En las últimas horas todas las miradas han estado puestas en el presunto envenenamiento de Roman Abramovich y sus negociadores durante una reunión llevada a cabo en Kiev. "Los miembros de la delegación ucraniana están bien. Estuve en contacto con uno de ellos y dijeron que la historia era falsa", ha sentenciado el jefe adjunto de la Presidencia ucraniana, Ihor Zhovkva, en unas declaraciones ofrecidas al programa 'Newshour' de la 'BBC'.

Además, el diputado y uno de los negociadores Rustem Umerov, publicaba un mensaje en su cuenta oficial de Twitter: "Estoy bien. Esta es mi respuesta a todas las noticias amarillas que se están difundiendo. Por favor, no confíes en ninguna información no verificada. También tenemos una guerra informativa en curso".
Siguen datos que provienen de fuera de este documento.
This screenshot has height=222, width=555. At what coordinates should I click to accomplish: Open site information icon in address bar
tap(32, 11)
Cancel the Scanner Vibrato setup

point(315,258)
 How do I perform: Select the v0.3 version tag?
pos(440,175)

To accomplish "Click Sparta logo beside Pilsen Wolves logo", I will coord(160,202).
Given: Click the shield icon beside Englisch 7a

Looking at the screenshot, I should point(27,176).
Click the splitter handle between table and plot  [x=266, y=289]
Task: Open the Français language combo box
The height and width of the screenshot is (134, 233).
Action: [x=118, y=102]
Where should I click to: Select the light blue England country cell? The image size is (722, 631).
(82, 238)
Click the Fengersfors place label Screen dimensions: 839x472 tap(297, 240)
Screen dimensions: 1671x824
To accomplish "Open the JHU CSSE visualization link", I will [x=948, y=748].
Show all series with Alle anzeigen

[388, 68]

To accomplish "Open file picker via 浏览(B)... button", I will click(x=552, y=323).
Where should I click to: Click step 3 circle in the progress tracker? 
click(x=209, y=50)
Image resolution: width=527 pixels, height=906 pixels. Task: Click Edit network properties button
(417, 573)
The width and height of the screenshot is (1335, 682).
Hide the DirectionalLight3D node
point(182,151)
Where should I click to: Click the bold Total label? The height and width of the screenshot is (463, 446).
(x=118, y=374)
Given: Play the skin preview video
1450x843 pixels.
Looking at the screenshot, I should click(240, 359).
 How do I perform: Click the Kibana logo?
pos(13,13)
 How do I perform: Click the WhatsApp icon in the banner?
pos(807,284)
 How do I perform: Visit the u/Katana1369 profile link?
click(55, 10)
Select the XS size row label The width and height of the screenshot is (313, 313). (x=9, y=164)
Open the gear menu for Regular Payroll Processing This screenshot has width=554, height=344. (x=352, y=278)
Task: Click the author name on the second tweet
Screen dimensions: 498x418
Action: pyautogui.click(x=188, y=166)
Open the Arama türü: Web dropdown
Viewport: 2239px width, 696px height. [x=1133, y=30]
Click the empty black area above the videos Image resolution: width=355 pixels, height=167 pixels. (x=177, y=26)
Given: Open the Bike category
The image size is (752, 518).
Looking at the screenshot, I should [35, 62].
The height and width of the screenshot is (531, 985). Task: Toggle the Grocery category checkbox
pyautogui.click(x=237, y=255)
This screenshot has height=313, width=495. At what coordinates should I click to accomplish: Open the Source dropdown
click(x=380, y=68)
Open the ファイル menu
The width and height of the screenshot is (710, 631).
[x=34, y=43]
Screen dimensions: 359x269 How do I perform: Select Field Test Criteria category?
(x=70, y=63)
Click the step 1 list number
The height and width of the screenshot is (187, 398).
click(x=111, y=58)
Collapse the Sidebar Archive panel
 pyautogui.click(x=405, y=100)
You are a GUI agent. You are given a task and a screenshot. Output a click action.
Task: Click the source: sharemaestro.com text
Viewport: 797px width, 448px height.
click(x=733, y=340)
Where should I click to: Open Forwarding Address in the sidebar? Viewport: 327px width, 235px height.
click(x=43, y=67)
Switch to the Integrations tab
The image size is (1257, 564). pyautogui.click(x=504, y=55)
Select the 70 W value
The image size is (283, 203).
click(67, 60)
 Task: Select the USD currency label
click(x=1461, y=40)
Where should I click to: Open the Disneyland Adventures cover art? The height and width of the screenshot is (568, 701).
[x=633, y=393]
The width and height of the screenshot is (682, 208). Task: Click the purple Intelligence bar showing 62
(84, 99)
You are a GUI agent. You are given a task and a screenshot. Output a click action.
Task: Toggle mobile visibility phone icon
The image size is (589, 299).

Según informó el medio norteamericano 'The Wall Steet Journal', el oligarca ruso y dos negociadores ucranianos más que han participado en estas reuniones por la paz se habían visto afectados por síntomas compatibles con el envenenamiento, como ojos rojos, lagrimeo constante y doloroso y descamación de piel en sus caras y manos.

El diario británico 'The Guardian' incluía que Abramovich incluso perdió la visión durante algunas horas y tuvo que ser atendido en una clínica turca. En ese momento, el asesor presidencial de Ucrania, Mikhailo Podoliak, ya tachó esta información de "especulación" y aseguró que todos los negociadores ucranianos estaban en perfecto estado de salud.

No obstante, desde el gobierno ucraniano están dando una de cal y otra de arena. El ministro de Asuntos Exteriores ucraniano, Dmytro Kuleba, a través de unas declaraciones ofrecidas al portal web 'Ukrania24', aconsejó a la delegación de su país que participa en las negociaciones de paz con Rusia en Turquía "no comer ni tocar nada" porque "lo mejor es que eviten tocar cualquier tipo de superficie".